DATA TO PROCESS:
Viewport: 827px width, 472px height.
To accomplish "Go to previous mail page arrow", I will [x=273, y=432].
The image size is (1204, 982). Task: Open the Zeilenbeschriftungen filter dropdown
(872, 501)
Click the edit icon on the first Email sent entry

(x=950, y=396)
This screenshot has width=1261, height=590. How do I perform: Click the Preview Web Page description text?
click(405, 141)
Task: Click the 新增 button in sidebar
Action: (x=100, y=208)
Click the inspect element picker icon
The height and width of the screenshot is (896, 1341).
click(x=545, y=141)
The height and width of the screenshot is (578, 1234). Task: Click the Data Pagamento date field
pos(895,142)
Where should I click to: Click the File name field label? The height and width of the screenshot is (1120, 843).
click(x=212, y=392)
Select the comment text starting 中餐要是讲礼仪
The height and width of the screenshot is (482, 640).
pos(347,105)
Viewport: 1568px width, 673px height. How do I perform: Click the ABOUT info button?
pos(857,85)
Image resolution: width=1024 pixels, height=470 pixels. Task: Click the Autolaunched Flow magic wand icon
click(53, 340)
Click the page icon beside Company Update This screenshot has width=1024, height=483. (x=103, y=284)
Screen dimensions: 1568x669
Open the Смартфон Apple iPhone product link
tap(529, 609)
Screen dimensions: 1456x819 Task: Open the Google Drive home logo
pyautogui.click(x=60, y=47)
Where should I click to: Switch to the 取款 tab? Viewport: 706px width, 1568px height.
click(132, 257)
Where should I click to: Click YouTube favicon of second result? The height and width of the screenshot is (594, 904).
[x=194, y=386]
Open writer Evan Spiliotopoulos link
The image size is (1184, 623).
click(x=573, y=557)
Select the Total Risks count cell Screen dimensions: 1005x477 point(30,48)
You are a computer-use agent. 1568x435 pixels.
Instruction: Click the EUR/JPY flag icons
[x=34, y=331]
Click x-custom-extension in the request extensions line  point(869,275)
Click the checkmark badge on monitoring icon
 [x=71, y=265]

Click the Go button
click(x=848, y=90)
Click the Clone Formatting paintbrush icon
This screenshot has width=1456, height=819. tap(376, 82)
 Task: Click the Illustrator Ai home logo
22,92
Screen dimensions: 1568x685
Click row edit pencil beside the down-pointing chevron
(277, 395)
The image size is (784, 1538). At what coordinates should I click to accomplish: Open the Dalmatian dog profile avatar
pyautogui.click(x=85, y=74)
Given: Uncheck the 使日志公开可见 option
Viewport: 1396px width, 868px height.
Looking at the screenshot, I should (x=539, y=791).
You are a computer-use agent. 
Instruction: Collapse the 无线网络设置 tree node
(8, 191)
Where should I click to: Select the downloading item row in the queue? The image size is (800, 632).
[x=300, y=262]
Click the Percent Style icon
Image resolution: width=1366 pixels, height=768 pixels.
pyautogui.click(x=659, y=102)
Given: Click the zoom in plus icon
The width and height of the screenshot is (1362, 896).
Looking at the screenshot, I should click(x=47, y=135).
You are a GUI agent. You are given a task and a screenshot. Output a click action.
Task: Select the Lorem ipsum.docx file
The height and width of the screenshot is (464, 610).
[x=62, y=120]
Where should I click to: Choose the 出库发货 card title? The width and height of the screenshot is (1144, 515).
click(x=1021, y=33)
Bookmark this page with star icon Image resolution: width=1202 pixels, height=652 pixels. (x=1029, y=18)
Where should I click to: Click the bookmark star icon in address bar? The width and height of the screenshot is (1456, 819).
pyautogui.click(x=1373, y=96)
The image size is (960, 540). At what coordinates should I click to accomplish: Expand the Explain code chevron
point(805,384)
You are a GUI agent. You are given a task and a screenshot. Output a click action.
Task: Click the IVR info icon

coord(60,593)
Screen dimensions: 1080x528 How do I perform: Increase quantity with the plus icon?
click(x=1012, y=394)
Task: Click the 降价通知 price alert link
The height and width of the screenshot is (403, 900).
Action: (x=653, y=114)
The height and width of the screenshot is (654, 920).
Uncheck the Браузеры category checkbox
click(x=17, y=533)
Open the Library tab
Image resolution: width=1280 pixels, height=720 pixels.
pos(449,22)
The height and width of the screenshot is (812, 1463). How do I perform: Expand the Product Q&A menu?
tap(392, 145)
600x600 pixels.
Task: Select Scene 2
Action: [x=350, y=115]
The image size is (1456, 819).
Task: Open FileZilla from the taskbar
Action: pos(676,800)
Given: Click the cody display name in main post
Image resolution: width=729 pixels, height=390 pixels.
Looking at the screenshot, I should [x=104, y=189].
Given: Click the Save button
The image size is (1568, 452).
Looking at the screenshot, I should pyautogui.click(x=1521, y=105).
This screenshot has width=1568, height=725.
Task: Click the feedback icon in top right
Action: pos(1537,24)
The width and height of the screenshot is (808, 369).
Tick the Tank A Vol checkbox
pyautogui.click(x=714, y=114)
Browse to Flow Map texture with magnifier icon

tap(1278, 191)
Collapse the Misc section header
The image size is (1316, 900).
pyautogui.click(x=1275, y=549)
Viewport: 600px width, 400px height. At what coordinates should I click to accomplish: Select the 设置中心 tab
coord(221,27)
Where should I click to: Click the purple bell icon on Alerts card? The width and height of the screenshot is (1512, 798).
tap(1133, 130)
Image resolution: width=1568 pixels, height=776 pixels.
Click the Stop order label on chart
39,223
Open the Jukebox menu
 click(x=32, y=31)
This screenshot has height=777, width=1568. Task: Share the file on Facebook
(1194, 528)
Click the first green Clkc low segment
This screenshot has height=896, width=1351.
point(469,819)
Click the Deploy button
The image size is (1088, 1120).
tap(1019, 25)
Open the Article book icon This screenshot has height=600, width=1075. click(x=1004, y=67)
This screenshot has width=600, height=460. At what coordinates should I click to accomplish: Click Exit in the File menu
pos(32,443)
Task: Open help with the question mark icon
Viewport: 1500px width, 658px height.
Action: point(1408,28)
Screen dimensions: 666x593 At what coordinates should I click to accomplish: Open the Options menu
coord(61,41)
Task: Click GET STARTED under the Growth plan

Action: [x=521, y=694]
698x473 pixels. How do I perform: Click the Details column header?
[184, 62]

WORK TO DO: Return the listing verbatim, from its first line through the line containing "pyautogui.click(x=60, y=47)", with both ends included.

REPLY:
Viewport: 827px width, 472px height.
To accomplish "Go to previous mail page arrow", I will [x=273, y=432].
The image size is (1204, 982). Task: Open the Zeilenbeschriftungen filter dropdown
(872, 501)
Click the edit icon on the first Email sent entry

(x=950, y=396)
This screenshot has width=1261, height=590. How do I perform: Click the Preview Web Page description text?
click(405, 141)
Task: Click the 新增 button in sidebar
Action: (x=100, y=208)
Click the inspect element picker icon
The height and width of the screenshot is (896, 1341).
click(x=545, y=141)
The height and width of the screenshot is (578, 1234). Task: Click the Data Pagamento date field
pos(895,142)
Where should I click to: Click the File name field label? The height and width of the screenshot is (1120, 843).
click(x=212, y=392)
Select the comment text starting 中餐要是讲礼仪
The height and width of the screenshot is (482, 640).
pos(347,105)
Viewport: 1568px width, 673px height. How do I perform: Click the ABOUT info button?
pos(857,85)
Image resolution: width=1024 pixels, height=470 pixels. Task: Click the Autolaunched Flow magic wand icon
click(53, 340)
Click the page icon beside Company Update This screenshot has width=1024, height=483. (x=103, y=284)
Screen dimensions: 1568x669
Open the Смартфон Apple iPhone product link
tap(529, 609)
Screen dimensions: 1456x819 Task: Open the Google Drive home logo
pyautogui.click(x=60, y=47)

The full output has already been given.